Figure 3. Reaction catalyzed by StrB, a radical SAM enzyme involved in the biosynthesis of the natural product streptide. StrB contains multiple Fe-S clusters and installs a Lys-Trp crosslink using radical chemistry that is initiated by a 5′-deoxyadenosyl radical. Upon Lys-Trp crosslink formation, the product is proteolytically cleaved at the N- and C-termini to render the mature streptide product. Additional studies have allowed us to propose a mechanism for this unusual transformation.

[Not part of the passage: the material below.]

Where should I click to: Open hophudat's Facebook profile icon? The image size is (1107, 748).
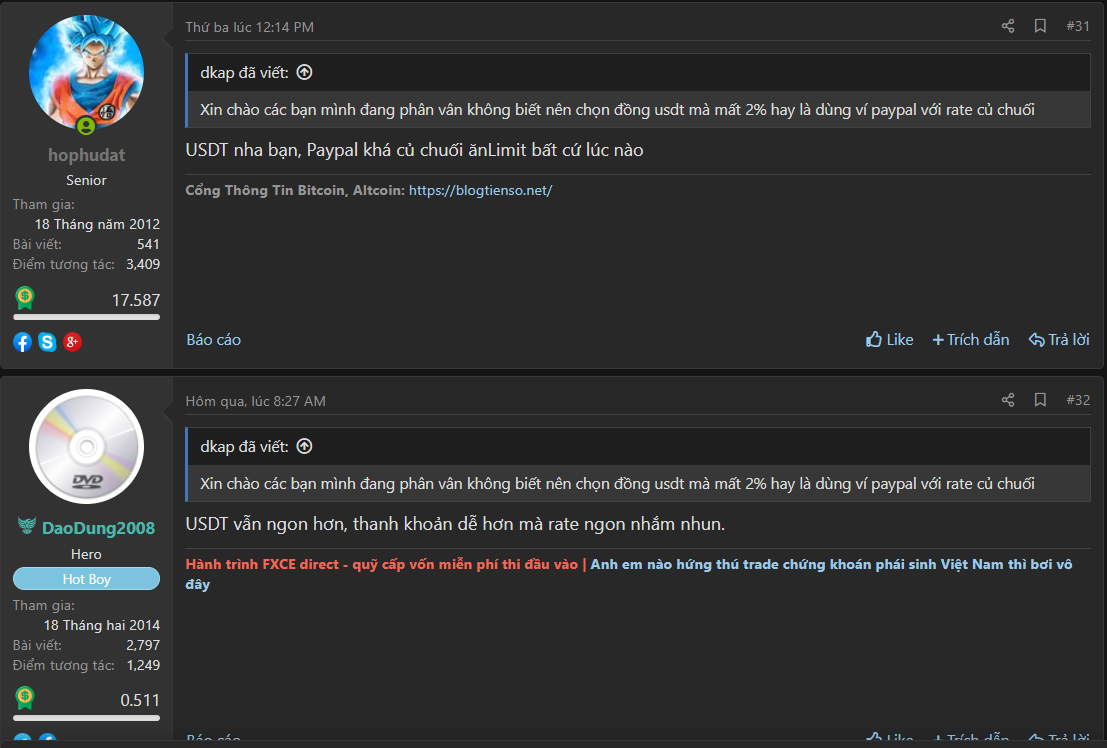point(22,342)
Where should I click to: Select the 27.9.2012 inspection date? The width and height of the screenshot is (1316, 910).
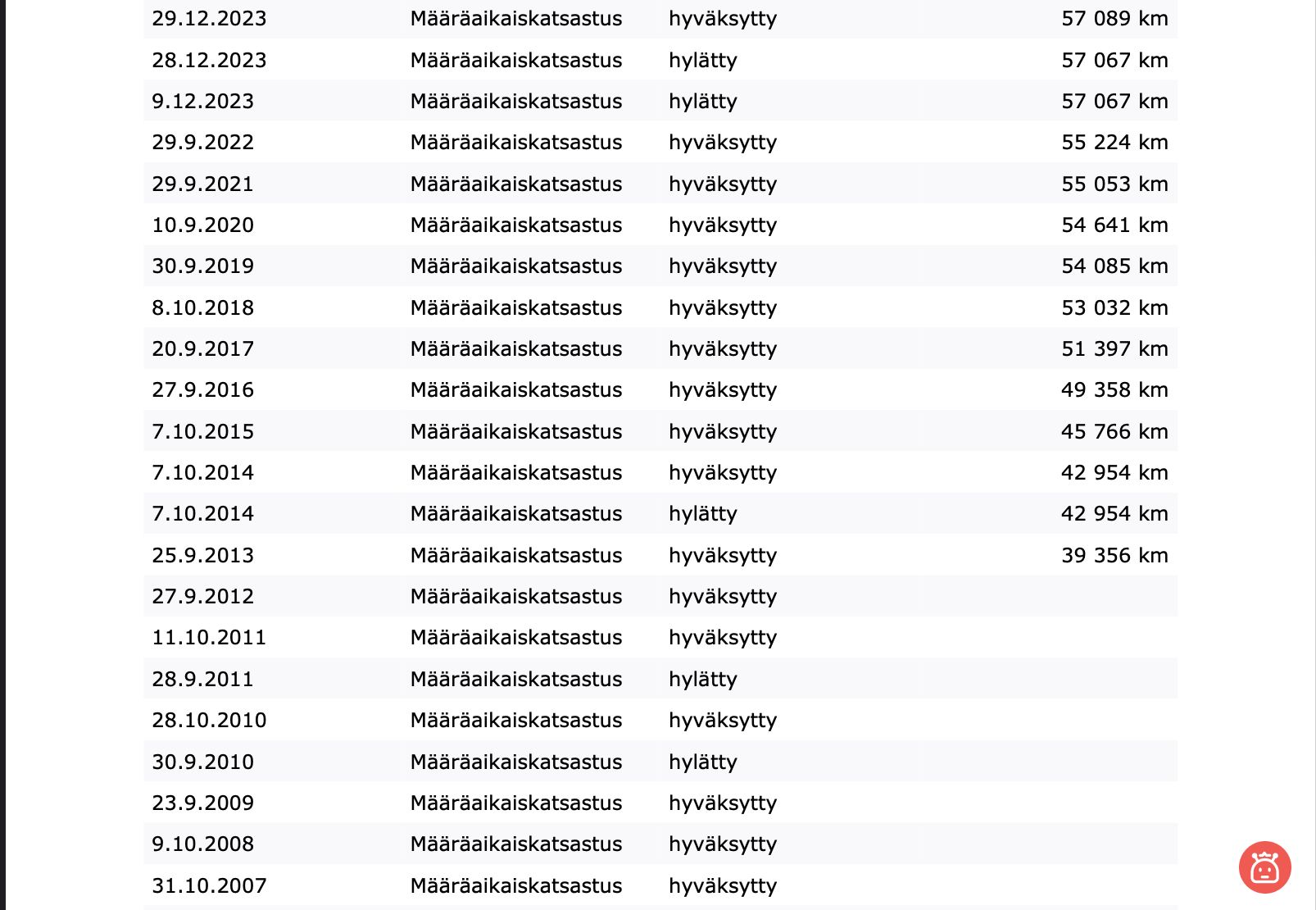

The remarkable structures of secondary metabolites provide opportunities for examining their exotic biosynthetic pathways and discovering novel enzyme-catalyzed transformations.  The assembly can be grossly divided into two phases. The first involves production of the scaffold or backbone, and the second installs unique, pathway-specific alterations. While the canonical mechanisms for generating the peptide, polyketide, and terpene backbones of secondary metabolites have been largely elucidated, the tailoring enzymes that provide unique functionalities have received far less attention. Among these, metalloenzymes introduce often unusual, functionally essential, and mechanistically puzzling modifications. We are interested in elucidating the detailed mechanisms of these unusual enzyme-catalyzed transformations, especially those involving metallo-cofactors. We recently reported one such example, a carbon-carbon crosslink installed at unactivated positions between the side-chains of Lys and Trp by a radical SAM enzyme (Fig. 3). These studies are providing insights into the biosynthetic pathways of important secondary metabolites. They also suggest strategies for generating new analogs with orthogonal properties in a semi-synthetic fashion.